I’m 23 years old, almost 24. I was born in Darfur, but spent a lot of my childhood and youth in cities. When I was young I lost my dad and older brother in the conflict there, so my mother took me and my younger brother and we moved to another region.
It was very difficult for my mother, moving to new places with with young children all alone. It wasn’t easy to get to know the people. My mum worked as a farmer and my brother and I helped her, working hard in the rainy season, when things grew. We didn’t have land, so we grew crops on someone else’s land and had to share what we harvested with them.
When I reached 14 years old I felt that as the older brother, I needed to do more for the family, and I wanted to do something on my own to help financially, so I went to Khartoum and got work there. I would work in Khartoum in the summer, and go back home during the rainy season to help with the farming and everything.
Why did you have to leave Sudan?
I fell in love. I was a teenager, and I fell in love with a girl in the place where my mother and brother lived. She was so beautiful and she made me feel so at ease, I could tell her all my fears and my plans. She was the love of my life.
But she was from a different tribe, one of the Arabic tribes that is seen as higher to mine, which was African.And as our relationship developed, she got pregnant.
Her family wanted to kill me. I would have looked after her, but they wouldn’t want that because they saw me as lower. They came after me to attack ,me, and I had to run. I went back to Khartoum, but they came for me there too. I had crossed a line, and I was never going to safe in Sudan again.
I crossed the border to Chad, but it didn’t work – as an illegal person there your life is very difficult, so I moved again to Libya, but I was seized and held three months by a militia, being beaten and tortured with electricity and fire, morning to night. It left marks all over my body.
They demanded that his family send money, but I told them, my family didn’t have this sort of money. So instead they just made me work for them.
One day I saw an opportunity to escape, and I climbed over a wall to get away. I did escape but the wall was high and I fell the wrong way and broke my pelvis. I think it is still broken in some way now.
But still, I got away and reached another city, where I met a guy who was good, and helped me, and shared things with me. He told me many people were in the same situation as me. He helped me get a place in a boat, and I crossed to Malta.
What happened in Malta?
We were rescued and I had my fingerprints taken and was put in prison. After nine months I was released. I was homeless then, so I got into a lorry that took me to Genoa.
After three days in Genoa I saw another lorry with French plates, and I got on that, and it took me to Marseille. From there I tried to get on a train to Paris, and claimed asylum there.

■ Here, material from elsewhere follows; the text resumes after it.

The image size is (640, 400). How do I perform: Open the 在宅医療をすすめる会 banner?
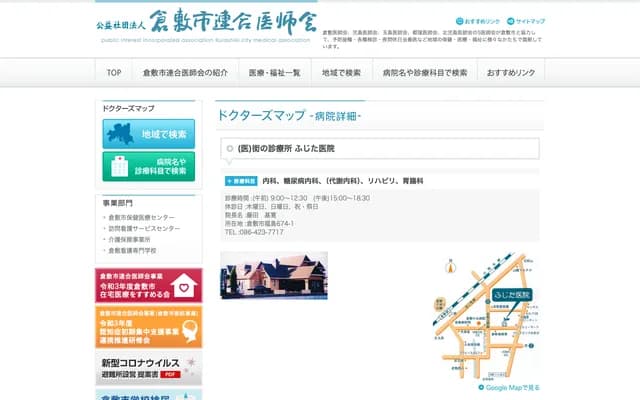click(148, 285)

But they said they would send me back to Malta and I would go to prison again. And I couldn’t go back to Malta so I just went straight to Calais. I didn’t have any particular hopes about the UK, it’s just that I desperately needed a safe option and that was the only one.

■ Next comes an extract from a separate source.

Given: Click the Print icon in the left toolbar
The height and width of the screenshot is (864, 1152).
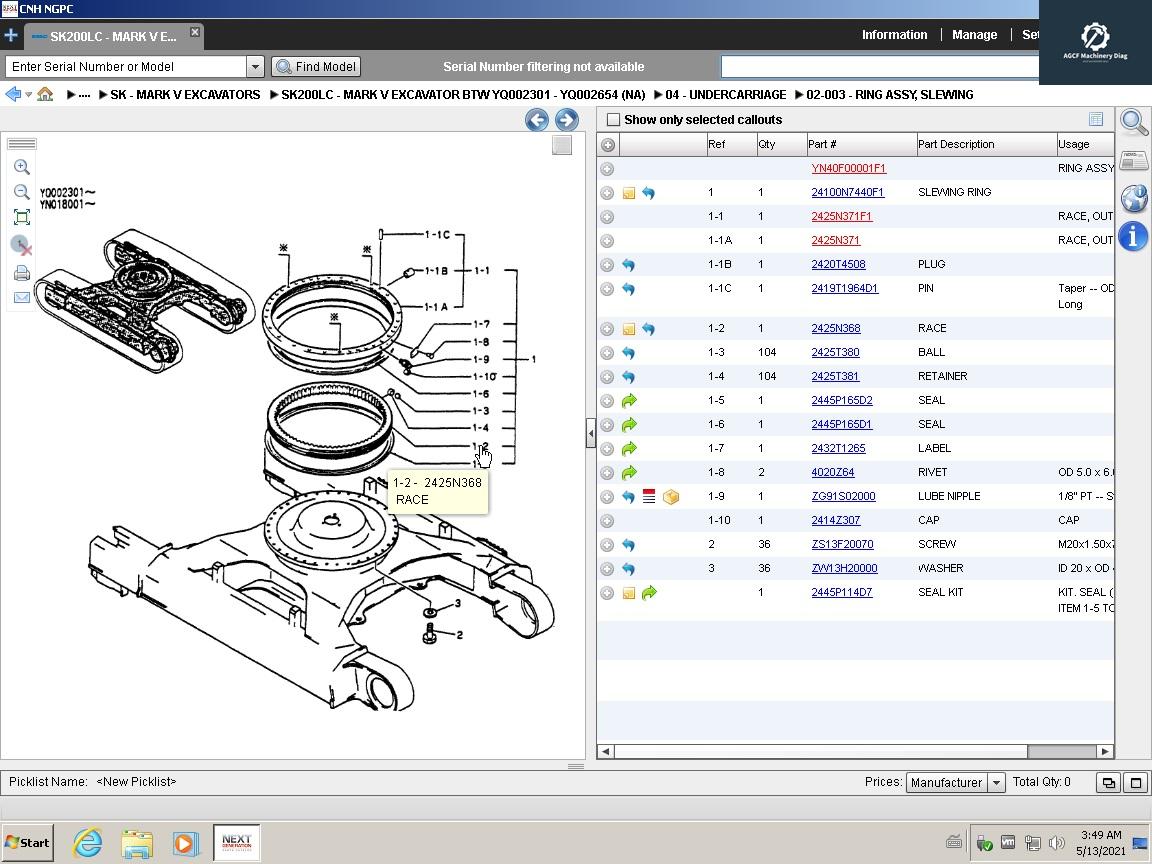Looking at the screenshot, I should click(22, 272).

What happened when you reached the UK?
I got a place in a boat and when I arrived I was taken to detention. After everything that had happened, all the time I had sent being held, that’s what happened when I arrived. I was totally shocked. How could that be?
But then they showed me the letter saying I would be sent to Rwanda. I felt… [very long pause]. It’s just total shock. You know, I was in Calais for 9 months trying to get on lorries, and people were talking about Rwanda, but I never thought it would be true, and you know as we don’t have TV there, and I wasn’t really familiar with the internet, we don’t really have proper news.
So yes. My feeling is shock that after all the time I had spent travelling, just hoping to find somewhere safe I could have a normal life, and thinking I would find a safe place, that they would just send me back again.
If you could say anything to the UK Government, whart would it be?
That to do this with no notice is… it’s unhuman. The whole thing, sending people to Rwanda, just isn’t human.
What comes to your mind, thinking back to Sudan?
Well, it’s uncomfortable and sad memories.
I’ve never seen my family or the girl I loved since I left. As the girl’s family took her phone, I don’t know what happened to her, or our child. It brings back sad, uncomfortable feelings to think of her. And my mother… I’ve never seen her again either.
It’s not easy not seeing your mother for four years. When I think back, I just remember when I left and asking them to forgive me, saying I was sorry I to leave, but please forgive me. I just kept saying it, forgive me, forgive me, forgive me.